What this exercise needs is every entry restated as written, with no pictures.

━━━━━ Material shown ━━━━━

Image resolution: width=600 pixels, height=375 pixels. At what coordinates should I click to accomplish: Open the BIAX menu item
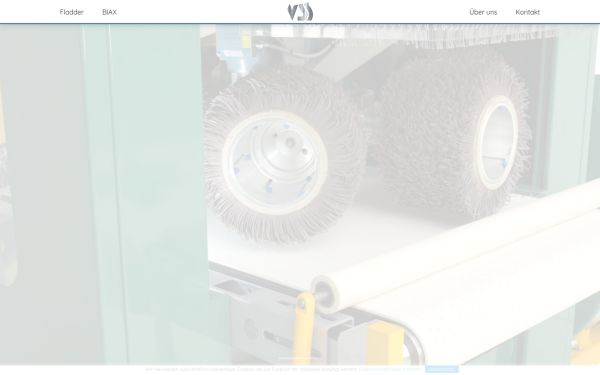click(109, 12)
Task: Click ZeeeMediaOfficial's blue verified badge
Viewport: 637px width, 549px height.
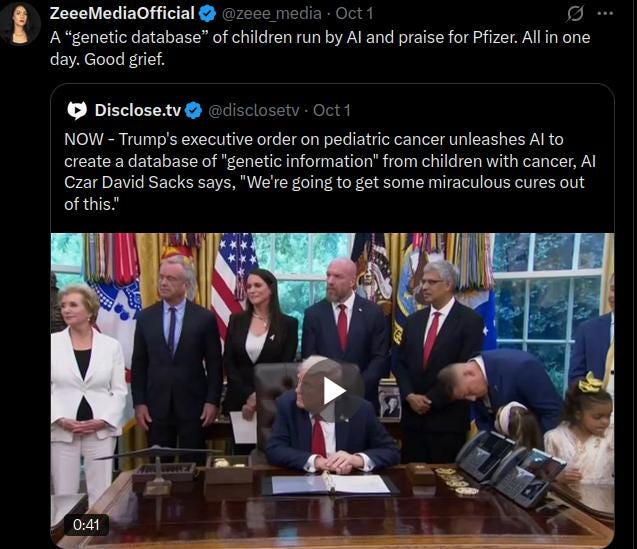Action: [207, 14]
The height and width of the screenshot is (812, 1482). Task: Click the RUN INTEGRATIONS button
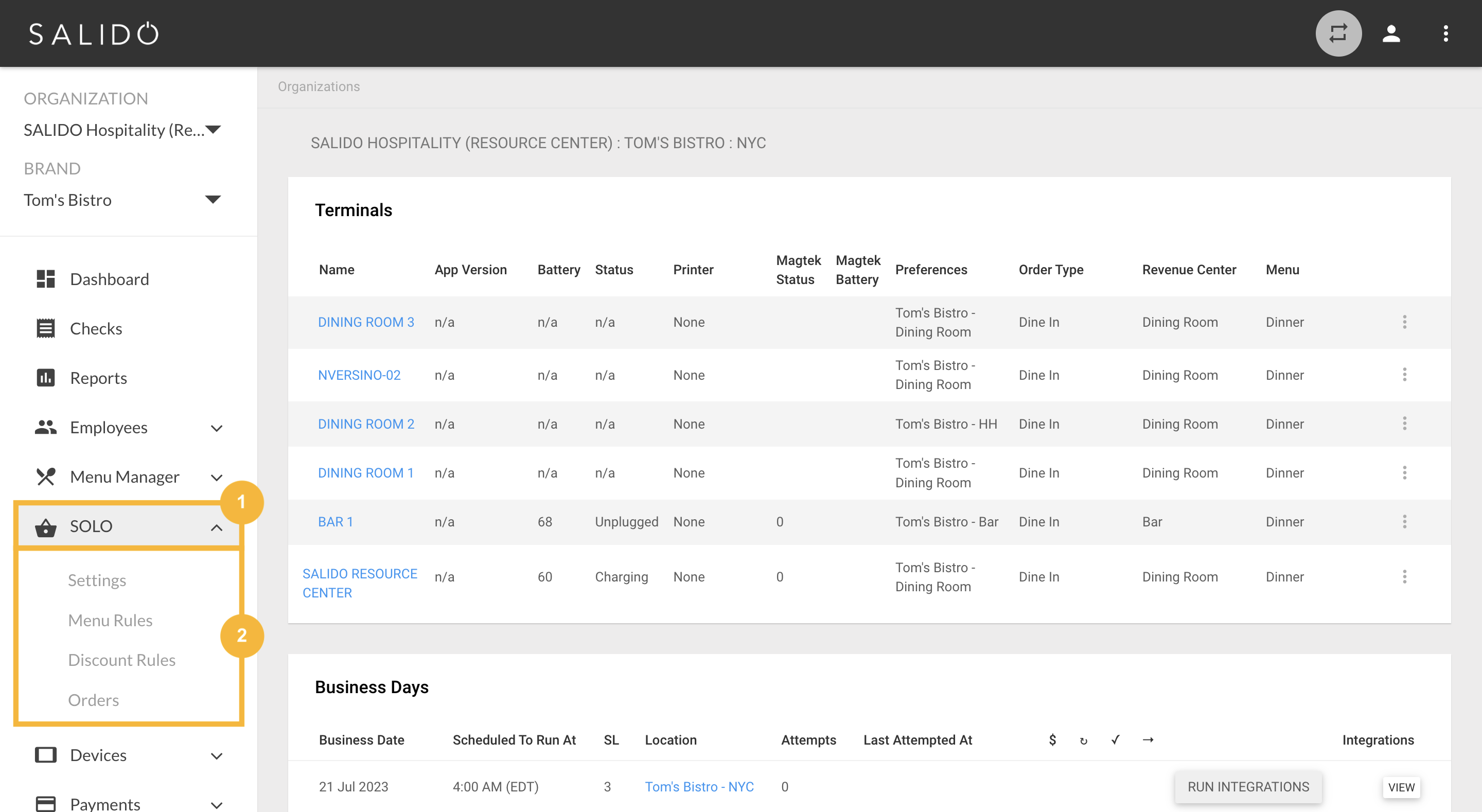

━━━━━

■ **Response box**:
Image resolution: width=600 pixels, height=375 pixels. At what coordinates should I click to accomplish: Open the BIAX menu item
click(109, 12)
Task: Click ZeeeMediaOfficial's blue verified badge
Viewport: 637px width, 549px height.
Action: [207, 14]
The height and width of the screenshot is (812, 1482). Task: Click the RUN INTEGRATIONS button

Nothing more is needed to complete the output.